Daniel Fish is an American theater director based in New York City.

==Early career==
Daniel Fish graduated from Northwestern University with a BS in performance studies. From 1989 to 1993 he worked as the assistant director to Michael Kahn at the Shakespeare Theatre Company. Following this, he freelanced, directing conceptually experimental productions of Molière and Shakespeare, including iconoclastic productions of Twelfth Night at The Shakespeare Theatre, Romeo and Juliet at Great Lakes Theater Festival, and Tartuffe for the Court Theatre.

==Later work==
In 2002, Fish's production of Charles Mee's True Love opened in New York City at a former zipper factory. The New York Times hailed Fish's work as "the most inventive directorial effort of the year." He continued to direct Shakespeare and Molière including controversial productions of Tartuffe and Hamlet for the McCarter Theatre and Merchant of Venice for California Shakespeare Theatre. During this time, he began branching out into new work, directing productions of David Rabe's The Black Monk for Yale Repertory Theatre, Poor Beck for the Royal Shakespeare Company, and Charles Mee's Paradise Park for Signature Theatre Company.

In Germany, he has directed Sheila Callaghan's We Are Not These Hands for the Düsseldorfer Schauspielhouse and a production of Der Menschenfiend for Staatstheater Braunschweig.

In 2006, Fish directed an acclaimed production of Clifford Odets' Rocket to the Moon, which premiered at Bard SummerScape and went on to Long Wharf Theatre. The New York Times called the production, "heartfelt, freshly conceived and rich in moments that illuminate the tenderness of Odets's vision..."

He directed another Odets play, Paradise Lost, for the American Repertory Theater in 2010. His direction divided critics and audiences alike.

Fish has enjoyed regular collaborations with Bard Summerscape, directing a number of original projects, including The Elliott Smith Project (based on the work of indie rocker Elliott Smith) and Kock Fight Club (an adaptation of A Midsummer Night's Dream).

==Current work==

In 2010, Daniel Fish began a theatrical investigation into the work of David Foster Wallace at the University of Rochester. The piece was workshopped at the Baryshnikov Art Center in late 2011 and made its New York City premiere in March 2012 at The Chocolate Factory.

▶ **INFORMATION SUPPLIED**:

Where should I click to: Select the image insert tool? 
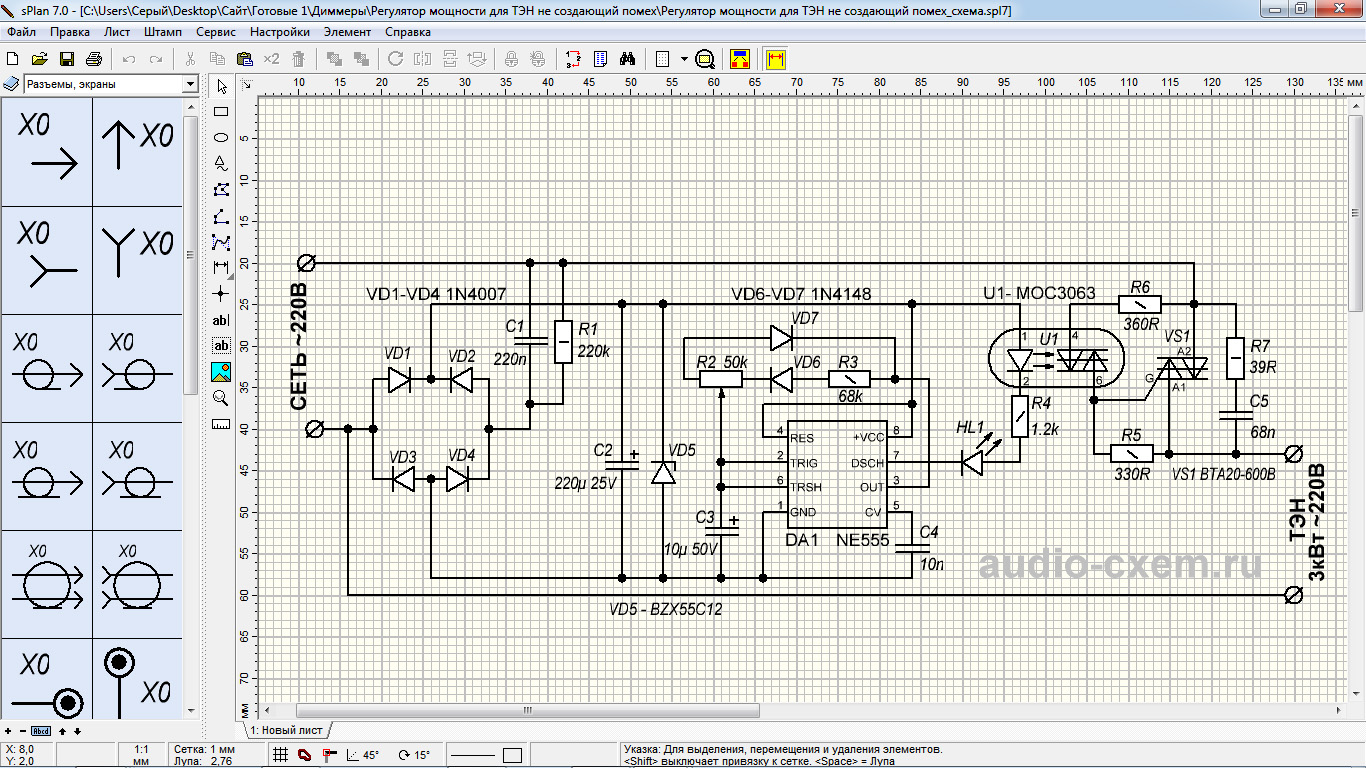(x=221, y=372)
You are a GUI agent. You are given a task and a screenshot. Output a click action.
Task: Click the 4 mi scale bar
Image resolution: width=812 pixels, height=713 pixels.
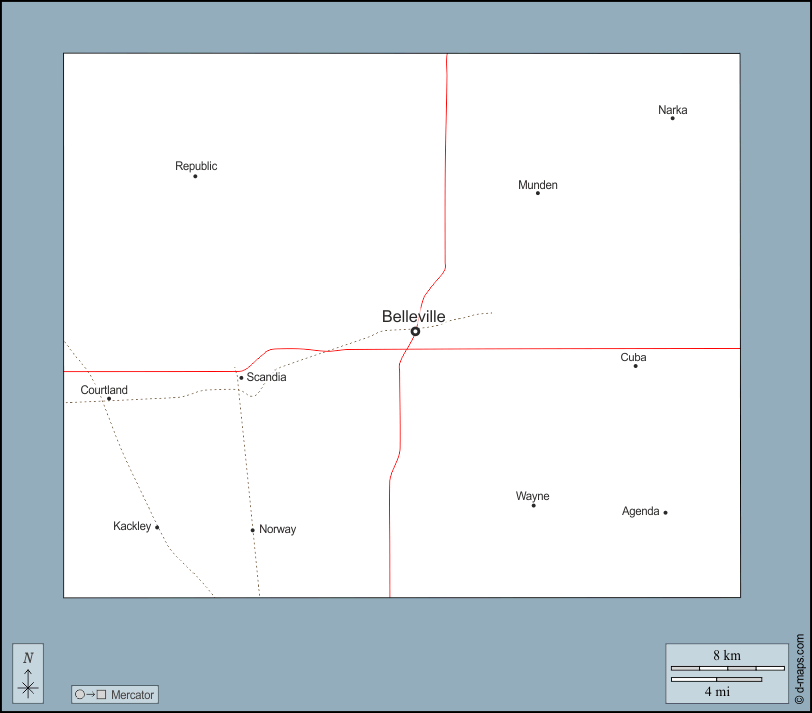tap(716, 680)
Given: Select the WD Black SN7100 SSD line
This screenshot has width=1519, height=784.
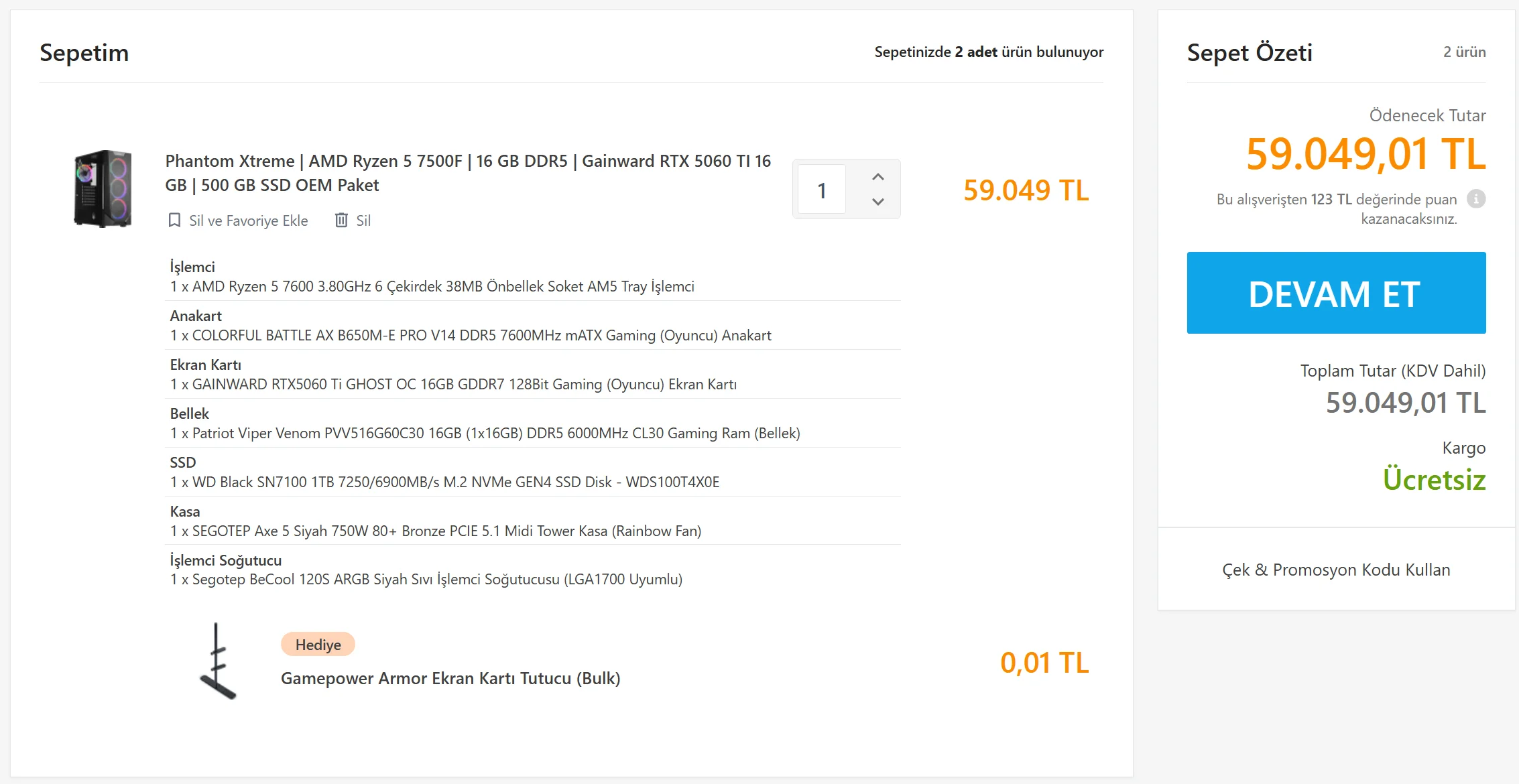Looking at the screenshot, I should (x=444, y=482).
--
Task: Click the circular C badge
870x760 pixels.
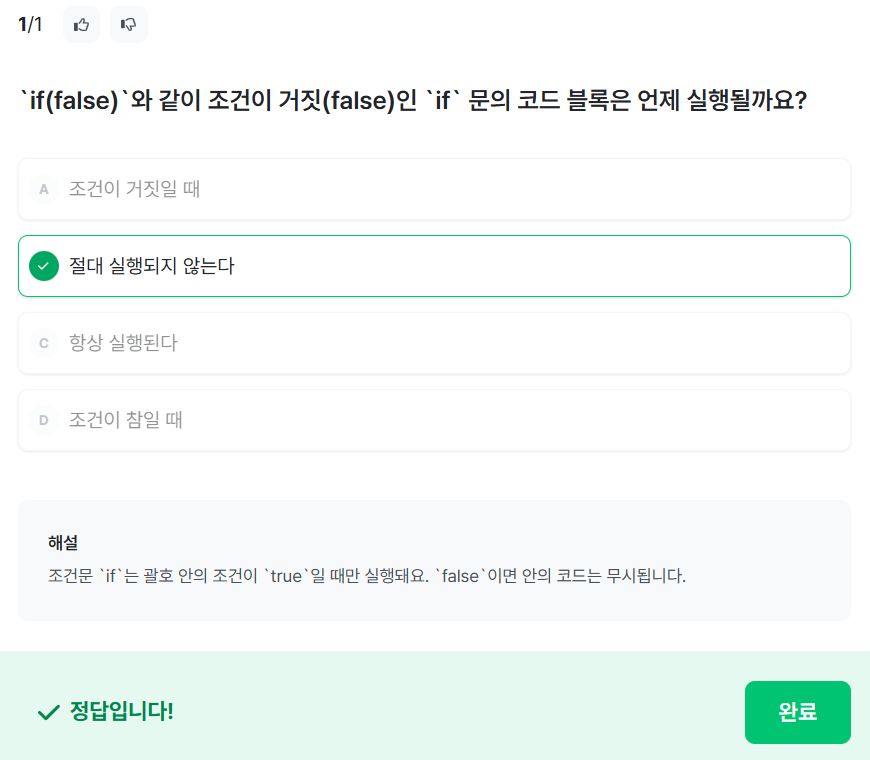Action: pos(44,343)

▶ **EXERCISE SET**:
1 – In the Daniel Fish biography, what reasons does The New York Times give for praising his 2006 production of Rocket to the Moon? Answer in one to three sentences.
2 – Pick up the Daniel Fish biography after its last sentence and continue it.

▶ **ANSWER LIST**:
1 – The New York Times called the production "heartfelt, freshly conceived and rich in moments that illuminate the tenderness of Odets's vision."

2 –
In January 2011, Fish directed an adaptation of Nicholas Ray's film Bigger Than Life, entitled Tom Ryan Thinks He's James Mason Starring in a Movie By Nicholas Ray in which a Man's Illness Provides an Escape from the Pain, Pressure and Loneliness of Trying to be the Ultimate American Father, Only to Drive Him Further Into the More Thrilling Though Possibly Lonelier Roles of Addict and Misunderstood Visionary. The work opened at Incubator Arts Project; Time Out New York gave it 5 stars, saying, "The sexiest thing…is Fish's approach, which both loves and ironizes its source, both chills and reheats old material. I left thinking of all the many pieces I want Fish to do in this noir literalist style—and wondering impatiently how quickly he can start."

Regular collaborators include Kaye Voyce, Joshua Thorson, Scott Zielinski, Thomas Jay Ryan, Andrew Lieberman, and Peter Pucci.

Fish's production of Oklahoma!, previously produced at Bard Summerscape and St. Ann's Warehouse, premiered on Broadway at the Circle in the Square Theatre in 2019, garnering him a Tony Award for Best Direction of a Musical nomination. This production transferred to the Young Vic in April 2022 and to the West End's Wyndham's Theatre in February 2023.

==Awards and honors==

Daniel Fish has taught at the Yale School of Drama, Princeton University, UCSD La Jolla, The New School, and Bard College.

He has been a visiting artist at the American Academy in Rome on two occasions.

==Other work==

As of 2011, Mr. Fish was in post-production for a film, The Dollar General, which he wrote, directed, and produced.